*Exercise brief*
Among the records below, find the lines that contain "agent" and copy each of them.
━━ Records for the exercise
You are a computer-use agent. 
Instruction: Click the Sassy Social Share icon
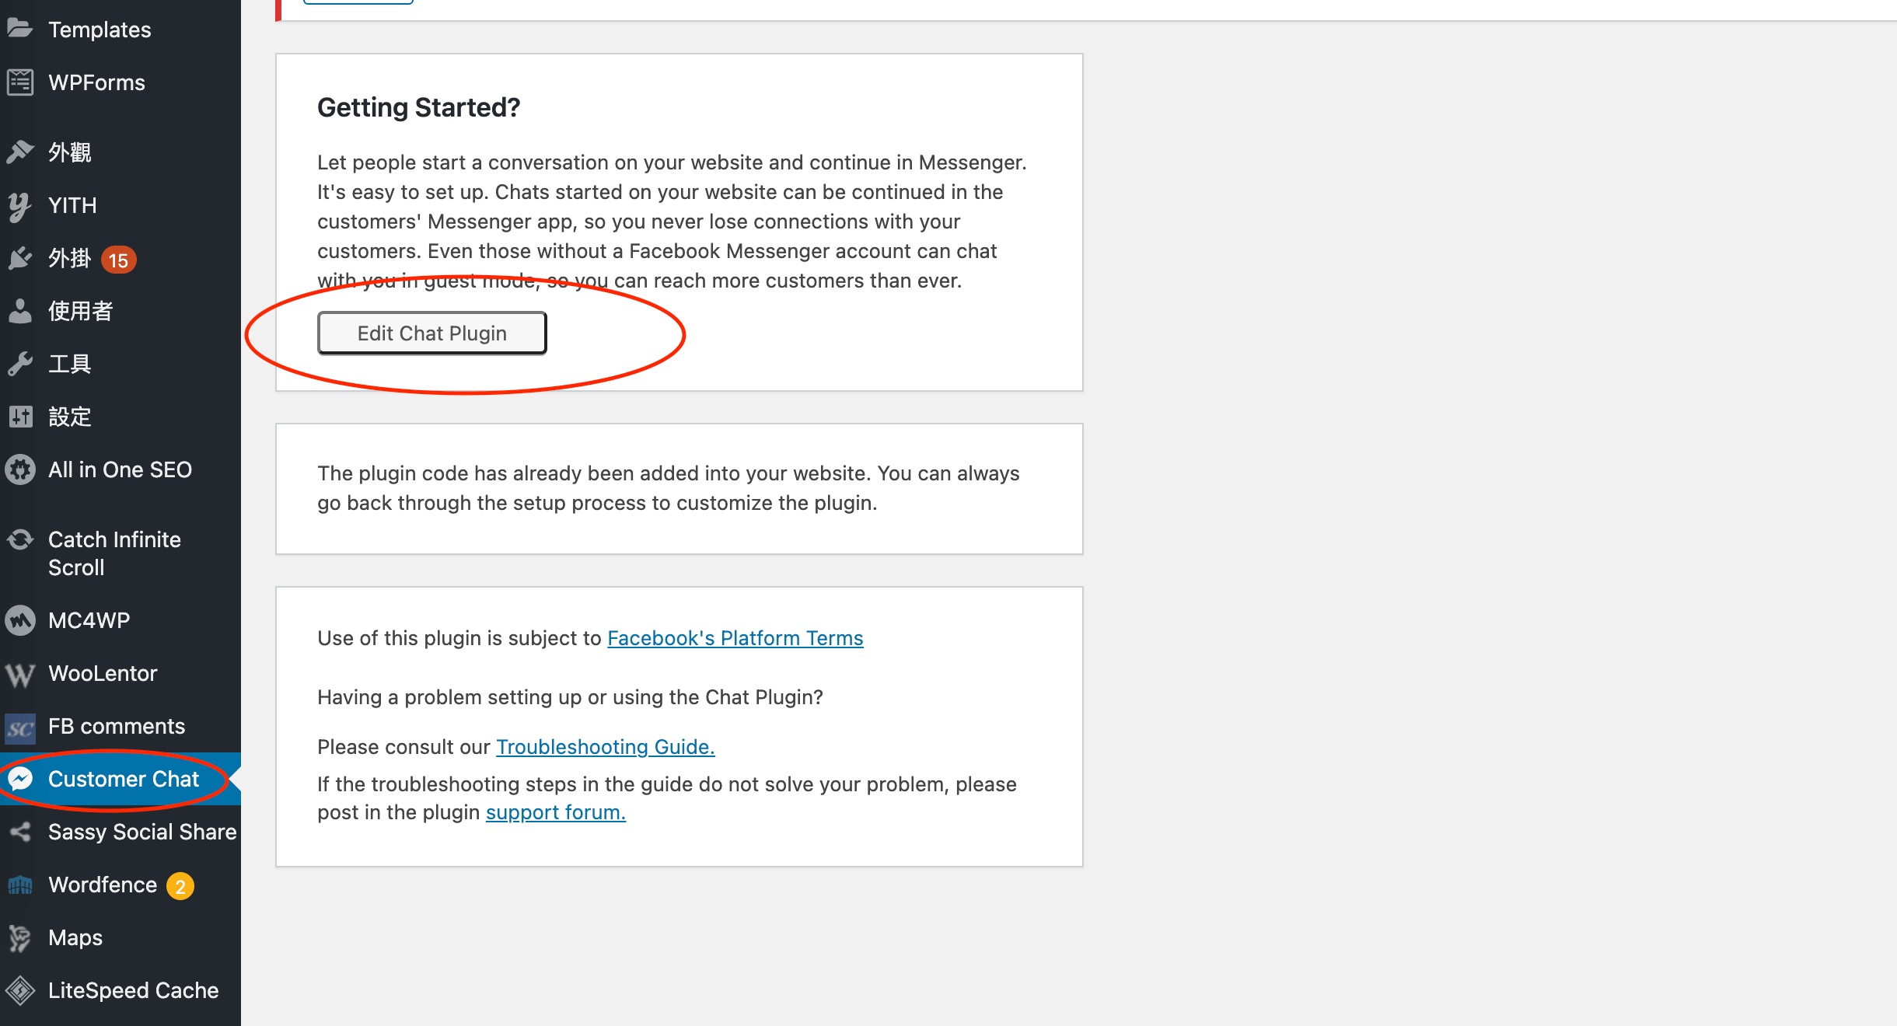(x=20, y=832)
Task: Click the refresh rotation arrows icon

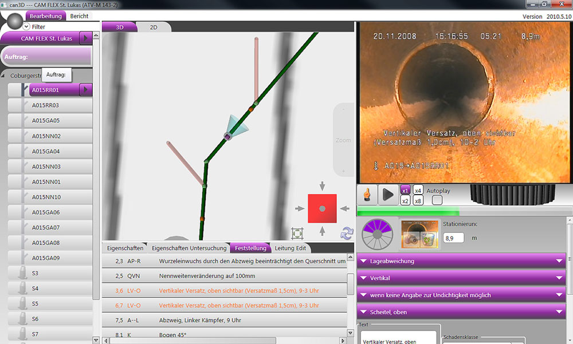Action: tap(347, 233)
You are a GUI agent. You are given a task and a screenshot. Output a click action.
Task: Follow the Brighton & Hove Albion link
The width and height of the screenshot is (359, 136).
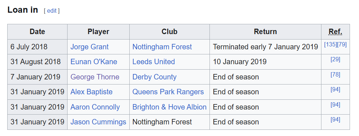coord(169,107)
━━━━
*Written response*
You are a computer-use agent. 
You are a GUI agent. You are given a task and a screenshot. Output a click action.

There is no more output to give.